Wireless communications have become pervasive in recent years. At first, telecommunications provided cordless handsets to enable consumers to use a home telephone without being restricted by a telephone cord. Mobile telephones further provided freedom to consumers by enabling them to use a telephone while away from home. Finally, computers that were once attached to a wall socket to communicate over the Internet became wireless through the use of wireless routers and other wireless access points.
While wireless routers have enabled computer users to access the Internet with unprecedented freedom, bandwidth of these routers are relatively slow. Today's technology provides users with 50 megabit (MB) per second communications. However, these speeds are relatively slow when downloading large amounts of content, such as a movie.

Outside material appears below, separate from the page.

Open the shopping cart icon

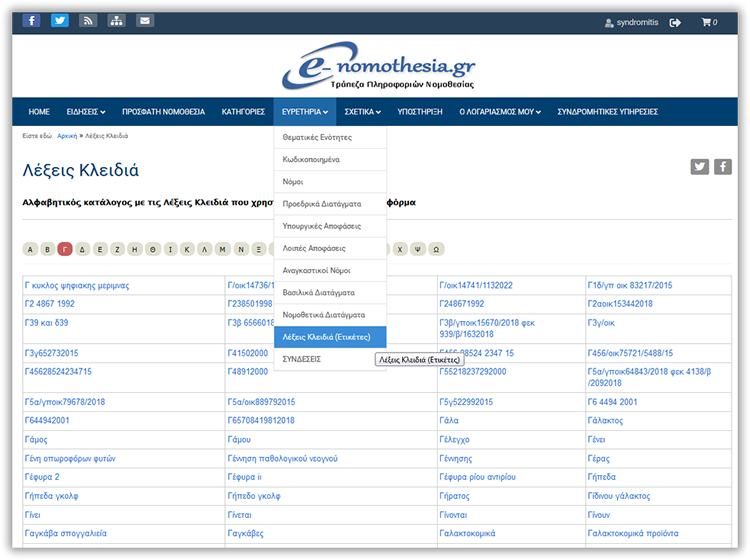click(x=707, y=22)

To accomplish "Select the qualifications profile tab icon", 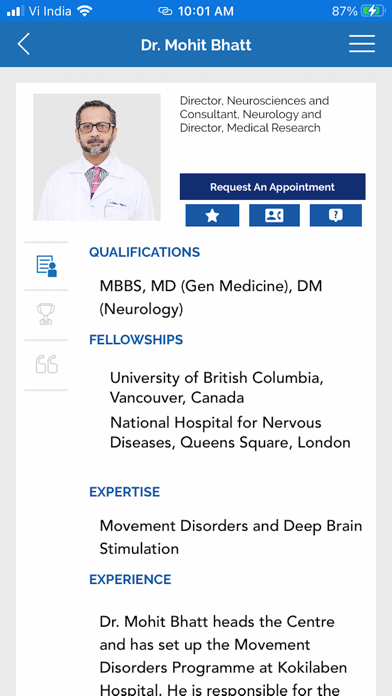I will click(x=47, y=266).
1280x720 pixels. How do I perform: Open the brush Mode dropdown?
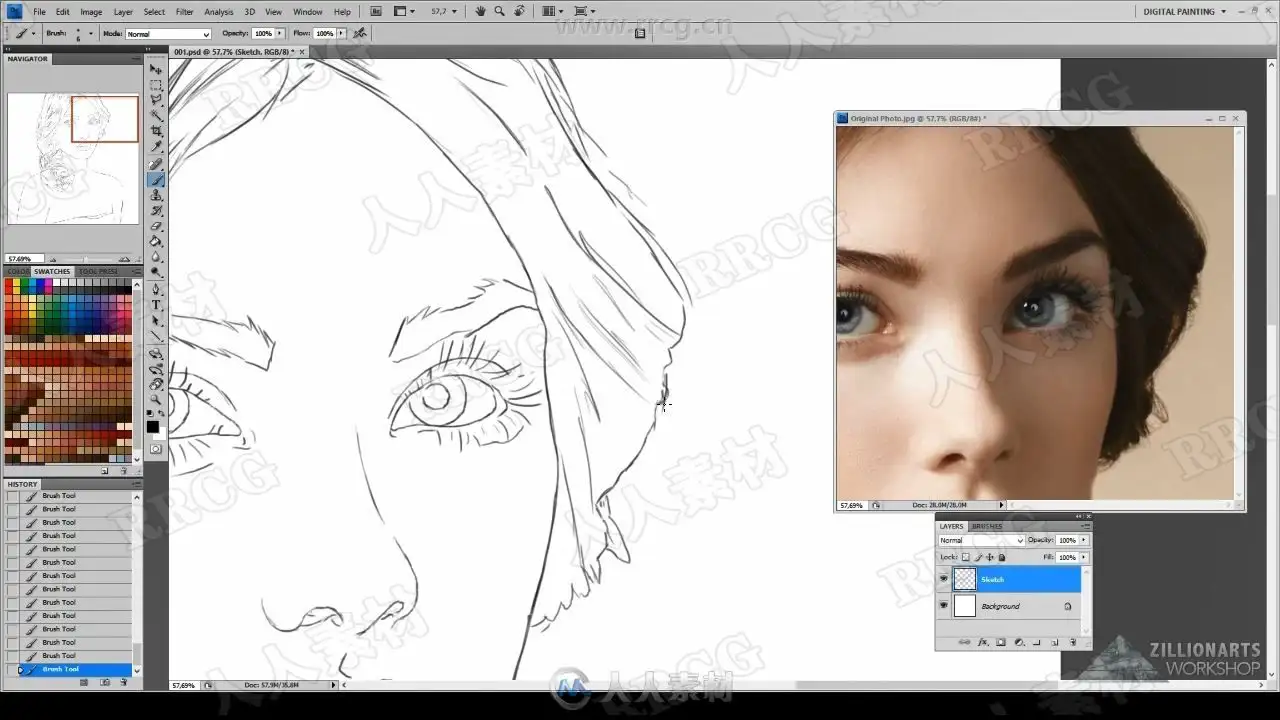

A number of bandwidth expansion products have been developed to increase bandwidth to subscribers. One such product provides a subscriber with a device to aggregate bandwidth from local wireless routers. Essentially, communication with each local wireless router is performed in parallel.
One situation that has developed by wireless routers becoming so pervasive is non-subscribers accessing wireless routers and services being paid by neighbors. This situation arises when a subscriber does not password protect access to the wireless router. In the case of a non-subscriber accessing a subscriber's wireless router, this act is considered theft of wireless communications services. In the case where the subscriber knowingly allows for other non-subscribers to access the wireless router, such an act is generally prohibited by the service agreement between the service provider and the subscriber. The act of bandwidth pooling by non-resellers, such as residential consumers, is also generally considered a violation of the service agreement because non-subscribers or users other than the subscriber who owns the wireless router are provided access to the wireless routers and telecommunications services without paying a telecommunications carrier.